L’Amour published Kilkenny in 1954, shortly after his breakthrough with Hondo in 1953. Though Kilkenny was one of his earliest stand-alone novels, L’Amour had introduced the character of Lance Kilkenny earlier, in two novella-length stories published in West magazine in 1947, The Rider of Lost Creek (April 1947) and A Man Called Trent (December 1947). These were later published as stand-alone novels in 1976 and 1978, respectively, under L’Amour’s own name, with A Man Called Trent re-titled as The Mountain Valley War. I assume familiarity with my previous essays on those stories.
Kilkenny recounts our hero’s last campaign, after which he settles down with the love of his life, Nita Riordan. When looking at The Rider of Lost Creek and The Mountain Valley War, we noted several historical references that are internally inconsistent, making it impossible to nail down the years for those stories with any confidence. After considerable effort, we loosely placed the action there somewhere around 1877-1881. Obviously, Kilkenny occurs after The Rider of Lost Creek, and The Man Called Trent, but how much time has elapsed? In Kilkenny, L’Amour tells us that Kilkenny and Nita Riordan met again one year after the action in The Rider of Lost Creek, “in the cedar breaks of New Mexico where Kilkenny had been trying to establish a home.” This is a reference, no doubt, to A Man Called Trent, which takes place in New Mexico about a year or so after The Rider of Lost Creek. However, readers who only know of that story through its 1978 version in The Mountain Valley War will miss the reference, because when he reworked A Man Called Trent into The Mountain Valley War, L’Amour moved the action to Idaho (for no discernible reason). In Kilkenny, L’Amour also tells us that Nita had been ranching in the area where Kilkenny occurs for about six months before the story gets under way. From these clues, we can deduce that at least two years must have passed since The Rider of Lost Creek, and at least one year since The Mountain Valley War, and perhaps more.

________________________________________

Written exercise 1:
According to the essay on Kilkenny, to which state did L'Amour move the action when he reworked A Man Called Trent into The Mountain Valley War?

________________________________________

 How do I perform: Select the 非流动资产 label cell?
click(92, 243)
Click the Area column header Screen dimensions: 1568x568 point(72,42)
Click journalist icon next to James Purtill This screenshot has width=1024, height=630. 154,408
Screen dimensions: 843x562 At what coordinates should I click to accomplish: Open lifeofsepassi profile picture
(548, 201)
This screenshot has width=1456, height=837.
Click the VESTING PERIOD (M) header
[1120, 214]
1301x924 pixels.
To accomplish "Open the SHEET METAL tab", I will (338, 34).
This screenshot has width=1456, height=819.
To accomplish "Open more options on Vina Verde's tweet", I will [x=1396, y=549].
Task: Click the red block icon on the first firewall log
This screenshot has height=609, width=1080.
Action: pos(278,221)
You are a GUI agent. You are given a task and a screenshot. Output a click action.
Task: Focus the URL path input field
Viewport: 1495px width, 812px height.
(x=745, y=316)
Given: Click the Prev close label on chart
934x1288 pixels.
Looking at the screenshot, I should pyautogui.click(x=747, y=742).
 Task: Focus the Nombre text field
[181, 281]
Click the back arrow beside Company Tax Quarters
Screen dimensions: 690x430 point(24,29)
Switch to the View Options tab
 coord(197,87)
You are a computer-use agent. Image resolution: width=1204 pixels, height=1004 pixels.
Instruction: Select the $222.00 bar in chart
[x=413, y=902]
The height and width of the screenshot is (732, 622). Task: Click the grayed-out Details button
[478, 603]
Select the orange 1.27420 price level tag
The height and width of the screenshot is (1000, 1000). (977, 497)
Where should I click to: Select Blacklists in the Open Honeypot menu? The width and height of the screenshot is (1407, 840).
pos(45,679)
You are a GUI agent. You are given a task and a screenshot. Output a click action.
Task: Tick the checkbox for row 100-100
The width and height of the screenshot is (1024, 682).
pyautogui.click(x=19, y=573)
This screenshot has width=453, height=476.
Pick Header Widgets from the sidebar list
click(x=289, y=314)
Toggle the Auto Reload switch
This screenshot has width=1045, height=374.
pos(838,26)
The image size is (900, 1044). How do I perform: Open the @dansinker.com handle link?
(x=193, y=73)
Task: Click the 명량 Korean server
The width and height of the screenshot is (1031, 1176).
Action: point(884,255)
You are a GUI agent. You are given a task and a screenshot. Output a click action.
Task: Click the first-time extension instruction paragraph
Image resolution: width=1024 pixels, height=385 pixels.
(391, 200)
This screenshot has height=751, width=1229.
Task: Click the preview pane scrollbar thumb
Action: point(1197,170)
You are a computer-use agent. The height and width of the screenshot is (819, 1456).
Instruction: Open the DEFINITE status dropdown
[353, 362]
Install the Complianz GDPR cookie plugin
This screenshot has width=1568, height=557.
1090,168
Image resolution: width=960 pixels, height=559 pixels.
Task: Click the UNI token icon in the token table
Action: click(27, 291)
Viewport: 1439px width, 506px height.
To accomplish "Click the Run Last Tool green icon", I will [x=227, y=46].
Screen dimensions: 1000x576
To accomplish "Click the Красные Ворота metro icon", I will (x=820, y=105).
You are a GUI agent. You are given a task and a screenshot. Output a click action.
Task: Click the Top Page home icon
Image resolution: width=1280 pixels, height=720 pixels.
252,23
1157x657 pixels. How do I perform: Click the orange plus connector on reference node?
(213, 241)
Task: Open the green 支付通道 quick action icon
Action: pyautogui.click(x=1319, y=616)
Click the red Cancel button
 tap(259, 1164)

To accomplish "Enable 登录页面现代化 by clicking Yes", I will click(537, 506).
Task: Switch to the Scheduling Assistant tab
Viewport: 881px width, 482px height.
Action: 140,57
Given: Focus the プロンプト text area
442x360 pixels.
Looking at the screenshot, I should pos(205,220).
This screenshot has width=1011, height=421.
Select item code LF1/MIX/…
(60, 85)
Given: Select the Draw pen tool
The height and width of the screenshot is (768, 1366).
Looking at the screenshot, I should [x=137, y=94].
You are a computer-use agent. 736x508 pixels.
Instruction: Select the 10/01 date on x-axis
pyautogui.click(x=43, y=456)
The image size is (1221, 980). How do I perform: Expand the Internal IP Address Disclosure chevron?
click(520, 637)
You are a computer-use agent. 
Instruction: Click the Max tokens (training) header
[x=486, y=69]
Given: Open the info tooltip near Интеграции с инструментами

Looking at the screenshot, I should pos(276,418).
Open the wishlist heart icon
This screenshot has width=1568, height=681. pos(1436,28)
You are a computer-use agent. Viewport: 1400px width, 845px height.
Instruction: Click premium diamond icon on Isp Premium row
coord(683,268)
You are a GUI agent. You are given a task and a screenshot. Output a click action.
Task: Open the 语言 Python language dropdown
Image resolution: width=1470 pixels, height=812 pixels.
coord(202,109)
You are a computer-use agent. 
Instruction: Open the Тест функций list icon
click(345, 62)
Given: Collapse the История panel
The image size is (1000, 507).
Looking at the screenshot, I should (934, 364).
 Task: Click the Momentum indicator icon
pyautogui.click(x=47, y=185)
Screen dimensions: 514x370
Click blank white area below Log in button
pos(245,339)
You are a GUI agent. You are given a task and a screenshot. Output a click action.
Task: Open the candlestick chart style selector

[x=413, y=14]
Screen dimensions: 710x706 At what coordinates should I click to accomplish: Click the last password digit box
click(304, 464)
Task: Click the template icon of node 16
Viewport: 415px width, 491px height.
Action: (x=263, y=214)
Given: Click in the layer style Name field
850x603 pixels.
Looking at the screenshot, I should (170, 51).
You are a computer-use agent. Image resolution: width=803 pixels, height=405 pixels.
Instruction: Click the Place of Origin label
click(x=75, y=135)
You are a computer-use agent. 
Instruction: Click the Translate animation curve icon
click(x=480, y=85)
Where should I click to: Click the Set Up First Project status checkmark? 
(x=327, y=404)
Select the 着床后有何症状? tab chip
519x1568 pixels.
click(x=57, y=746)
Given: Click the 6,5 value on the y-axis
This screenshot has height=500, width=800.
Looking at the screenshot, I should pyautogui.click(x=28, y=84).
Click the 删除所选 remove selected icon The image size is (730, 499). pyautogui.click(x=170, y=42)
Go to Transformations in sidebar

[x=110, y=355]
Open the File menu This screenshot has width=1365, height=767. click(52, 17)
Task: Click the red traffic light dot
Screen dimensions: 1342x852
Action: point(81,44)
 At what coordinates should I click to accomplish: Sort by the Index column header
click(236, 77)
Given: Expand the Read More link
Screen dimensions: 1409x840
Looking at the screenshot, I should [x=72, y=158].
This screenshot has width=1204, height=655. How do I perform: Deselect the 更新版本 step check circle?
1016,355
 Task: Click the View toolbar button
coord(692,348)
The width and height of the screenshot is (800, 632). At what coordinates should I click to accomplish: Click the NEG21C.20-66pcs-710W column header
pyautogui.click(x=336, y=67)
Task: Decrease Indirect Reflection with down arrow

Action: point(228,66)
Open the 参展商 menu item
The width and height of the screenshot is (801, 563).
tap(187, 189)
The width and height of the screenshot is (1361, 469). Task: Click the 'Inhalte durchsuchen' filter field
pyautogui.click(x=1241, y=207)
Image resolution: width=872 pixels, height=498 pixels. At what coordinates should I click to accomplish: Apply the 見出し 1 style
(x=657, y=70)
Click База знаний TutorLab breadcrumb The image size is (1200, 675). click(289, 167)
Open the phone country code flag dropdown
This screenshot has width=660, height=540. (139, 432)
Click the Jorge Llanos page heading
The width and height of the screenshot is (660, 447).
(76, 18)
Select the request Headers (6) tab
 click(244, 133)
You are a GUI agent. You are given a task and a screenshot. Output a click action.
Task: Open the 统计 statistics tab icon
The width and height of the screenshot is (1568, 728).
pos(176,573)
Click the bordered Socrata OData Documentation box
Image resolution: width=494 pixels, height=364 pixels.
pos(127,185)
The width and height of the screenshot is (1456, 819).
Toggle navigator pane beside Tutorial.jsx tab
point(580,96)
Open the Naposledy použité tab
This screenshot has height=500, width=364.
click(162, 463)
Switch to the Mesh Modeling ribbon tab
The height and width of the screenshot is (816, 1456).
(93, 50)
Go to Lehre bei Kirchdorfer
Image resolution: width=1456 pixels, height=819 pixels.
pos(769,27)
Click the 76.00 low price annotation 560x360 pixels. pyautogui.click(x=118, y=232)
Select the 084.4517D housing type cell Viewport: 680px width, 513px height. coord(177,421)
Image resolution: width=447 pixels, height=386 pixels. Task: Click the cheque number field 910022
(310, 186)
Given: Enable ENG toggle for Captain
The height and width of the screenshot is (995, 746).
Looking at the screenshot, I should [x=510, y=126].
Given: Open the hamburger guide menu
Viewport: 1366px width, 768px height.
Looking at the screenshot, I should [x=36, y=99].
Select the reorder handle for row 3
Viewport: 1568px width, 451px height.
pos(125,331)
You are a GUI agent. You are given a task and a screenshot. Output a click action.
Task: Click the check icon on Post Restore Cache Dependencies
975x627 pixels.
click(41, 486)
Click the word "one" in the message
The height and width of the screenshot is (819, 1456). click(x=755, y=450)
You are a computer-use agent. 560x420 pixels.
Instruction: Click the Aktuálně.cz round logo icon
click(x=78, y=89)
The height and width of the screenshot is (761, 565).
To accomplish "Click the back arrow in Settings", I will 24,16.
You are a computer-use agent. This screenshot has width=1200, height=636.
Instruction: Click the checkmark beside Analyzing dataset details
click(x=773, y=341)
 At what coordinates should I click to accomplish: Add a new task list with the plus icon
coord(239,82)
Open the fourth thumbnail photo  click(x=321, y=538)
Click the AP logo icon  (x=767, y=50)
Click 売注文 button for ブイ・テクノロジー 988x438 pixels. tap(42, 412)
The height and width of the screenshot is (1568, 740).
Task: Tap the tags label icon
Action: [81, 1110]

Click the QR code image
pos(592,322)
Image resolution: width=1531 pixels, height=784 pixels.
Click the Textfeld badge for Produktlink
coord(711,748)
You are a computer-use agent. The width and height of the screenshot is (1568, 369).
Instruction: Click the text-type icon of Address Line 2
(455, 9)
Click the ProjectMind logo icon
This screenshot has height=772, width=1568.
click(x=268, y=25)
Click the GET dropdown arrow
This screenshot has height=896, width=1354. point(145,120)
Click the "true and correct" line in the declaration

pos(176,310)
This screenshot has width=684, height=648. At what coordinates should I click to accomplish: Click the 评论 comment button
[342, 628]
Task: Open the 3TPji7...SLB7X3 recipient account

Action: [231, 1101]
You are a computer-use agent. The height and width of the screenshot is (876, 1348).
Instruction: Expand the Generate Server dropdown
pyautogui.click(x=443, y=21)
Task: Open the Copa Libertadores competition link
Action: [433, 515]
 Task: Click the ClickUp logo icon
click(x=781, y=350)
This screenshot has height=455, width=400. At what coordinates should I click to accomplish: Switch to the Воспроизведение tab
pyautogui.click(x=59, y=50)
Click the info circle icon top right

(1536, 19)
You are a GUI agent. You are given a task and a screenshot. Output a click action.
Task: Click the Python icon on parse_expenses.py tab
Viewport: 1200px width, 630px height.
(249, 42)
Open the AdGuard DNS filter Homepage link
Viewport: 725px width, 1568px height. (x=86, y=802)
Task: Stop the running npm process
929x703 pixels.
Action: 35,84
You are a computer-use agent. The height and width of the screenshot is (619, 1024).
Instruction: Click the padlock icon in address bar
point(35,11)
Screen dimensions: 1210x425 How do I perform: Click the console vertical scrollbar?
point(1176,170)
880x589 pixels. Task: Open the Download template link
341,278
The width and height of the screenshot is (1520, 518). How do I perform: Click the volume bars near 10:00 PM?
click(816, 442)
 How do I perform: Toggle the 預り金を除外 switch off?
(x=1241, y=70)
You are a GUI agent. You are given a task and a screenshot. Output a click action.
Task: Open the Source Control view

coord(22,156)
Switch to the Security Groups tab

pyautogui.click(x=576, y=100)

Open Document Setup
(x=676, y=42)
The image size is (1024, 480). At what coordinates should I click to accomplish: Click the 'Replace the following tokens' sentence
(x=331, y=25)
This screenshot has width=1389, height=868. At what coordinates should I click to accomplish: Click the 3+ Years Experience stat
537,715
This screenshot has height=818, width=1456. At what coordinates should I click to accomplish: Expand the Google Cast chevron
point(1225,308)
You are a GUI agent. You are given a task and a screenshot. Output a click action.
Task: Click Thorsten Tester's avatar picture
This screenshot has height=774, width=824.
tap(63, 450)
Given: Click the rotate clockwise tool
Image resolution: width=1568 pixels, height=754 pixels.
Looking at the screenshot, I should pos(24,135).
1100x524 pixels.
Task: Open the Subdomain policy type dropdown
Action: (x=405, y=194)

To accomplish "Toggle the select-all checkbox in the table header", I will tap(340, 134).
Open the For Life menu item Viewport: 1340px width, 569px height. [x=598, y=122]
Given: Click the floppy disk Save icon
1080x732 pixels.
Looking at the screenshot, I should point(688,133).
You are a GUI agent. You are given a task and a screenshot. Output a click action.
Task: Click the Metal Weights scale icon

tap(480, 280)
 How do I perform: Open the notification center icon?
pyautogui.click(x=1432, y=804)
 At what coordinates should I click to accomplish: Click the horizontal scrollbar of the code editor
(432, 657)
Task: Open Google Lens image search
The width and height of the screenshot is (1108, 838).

________________________________________

Written exercise 2:
Convert the records, from their first line up to and including the line with "[x=413, y=902]", into a JSON list of strings with one string per line, skipping blank lines.

Final result 1:
Idaho.

Final result 2:
[
  " How do I perform: Select the 非流动资产 label cell?",
  "click(92, 243)",
  "Click the Area column header Screen dimensions: 1568x568 point(72,42)",
  "Click journalist icon next to James Purtill This screenshot has width=1024, height=630. 154,408",
  "Screen dimensions: 843x562 At what coordinates should I click to accomplish: Open lifeofsepassi profile picture",
  "(548, 201)",
  "This screenshot has width=1456, height=837.",
  "Click the VESTING PERIOD (M) header",
  "[1120, 214]",
  "1301x924 pixels.",
  "To accomplish \"Open the SHEET METAL tab\", I will (338, 34).",
  "This screenshot has width=1456, height=819.",
  "To accomplish \"Open more options on Vina Verde's tweet\", I will [x=1396, y=549].",
  "Task: Click the red block icon on the first firewall log",
  "This screenshot has height=609, width=1080.",
  "Action: pos(278,221)",
  "You are a GUI agent. You are given a task and a screenshot. Output a click action.",
  "Task: Focus the URL path input field",
  "Viewport: 1495px width, 812px height.",
  "(x=745, y=316)",
  "Given: Click the Prev close label on chart",
  "934x1288 pixels.",
  "Looking at the screenshot, I should pyautogui.click(x=747, y=742).",
  " Task: Focus the Nombre text field",
  "[181, 281]",
  "Click the back arrow beside Company Tax Quarters",
  "Screen dimensions: 690x430 point(24,29)",
  "Switch to the View Options tab",
  " coord(197,87)",
  "You are a computer-use agent. Image resolution: width=1204 pixels, height=1004 pixels.",
  "Instruction: Select the $222.00 bar in chart",
  "[x=413, y=902]"
]